*Assignment*
Scan the lines below and report each one containing "Drawbacks" by copying it.

++++++

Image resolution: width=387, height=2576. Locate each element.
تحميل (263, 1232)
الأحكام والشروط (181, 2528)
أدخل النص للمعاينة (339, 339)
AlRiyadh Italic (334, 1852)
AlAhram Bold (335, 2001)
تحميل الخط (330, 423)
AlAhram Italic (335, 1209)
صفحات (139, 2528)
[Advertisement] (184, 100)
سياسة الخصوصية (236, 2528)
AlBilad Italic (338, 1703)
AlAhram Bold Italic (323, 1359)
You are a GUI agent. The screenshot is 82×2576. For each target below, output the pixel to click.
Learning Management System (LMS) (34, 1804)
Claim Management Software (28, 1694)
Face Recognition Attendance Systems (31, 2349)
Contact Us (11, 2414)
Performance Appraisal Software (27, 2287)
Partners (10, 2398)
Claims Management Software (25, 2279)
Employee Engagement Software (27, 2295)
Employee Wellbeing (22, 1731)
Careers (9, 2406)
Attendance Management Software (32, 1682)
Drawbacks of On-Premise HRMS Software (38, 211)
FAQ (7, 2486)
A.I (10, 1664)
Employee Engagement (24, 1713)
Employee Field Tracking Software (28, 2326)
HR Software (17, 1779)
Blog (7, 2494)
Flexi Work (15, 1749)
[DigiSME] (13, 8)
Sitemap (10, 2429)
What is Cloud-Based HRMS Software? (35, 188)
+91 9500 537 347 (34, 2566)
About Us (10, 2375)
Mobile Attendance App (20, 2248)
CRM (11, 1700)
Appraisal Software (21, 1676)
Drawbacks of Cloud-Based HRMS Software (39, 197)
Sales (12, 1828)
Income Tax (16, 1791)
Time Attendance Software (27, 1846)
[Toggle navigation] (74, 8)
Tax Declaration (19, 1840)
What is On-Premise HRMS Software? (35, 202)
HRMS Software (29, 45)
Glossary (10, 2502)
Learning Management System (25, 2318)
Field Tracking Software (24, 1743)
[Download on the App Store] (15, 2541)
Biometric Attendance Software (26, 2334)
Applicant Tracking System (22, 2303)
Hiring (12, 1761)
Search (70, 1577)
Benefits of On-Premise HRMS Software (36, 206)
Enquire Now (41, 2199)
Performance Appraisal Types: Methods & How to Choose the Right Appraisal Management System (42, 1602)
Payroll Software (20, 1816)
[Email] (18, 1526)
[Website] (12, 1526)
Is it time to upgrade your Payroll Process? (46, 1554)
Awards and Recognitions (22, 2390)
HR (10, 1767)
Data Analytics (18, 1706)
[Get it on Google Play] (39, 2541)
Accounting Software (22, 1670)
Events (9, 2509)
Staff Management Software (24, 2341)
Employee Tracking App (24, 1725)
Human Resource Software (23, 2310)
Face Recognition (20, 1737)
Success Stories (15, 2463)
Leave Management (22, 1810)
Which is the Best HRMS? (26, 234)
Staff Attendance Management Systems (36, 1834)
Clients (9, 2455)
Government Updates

++++++

*Task result*
Drawbacks of On-Premise HRMS Software (38, 211)
Drawbacks of Cloud-Based HRMS Software (39, 197)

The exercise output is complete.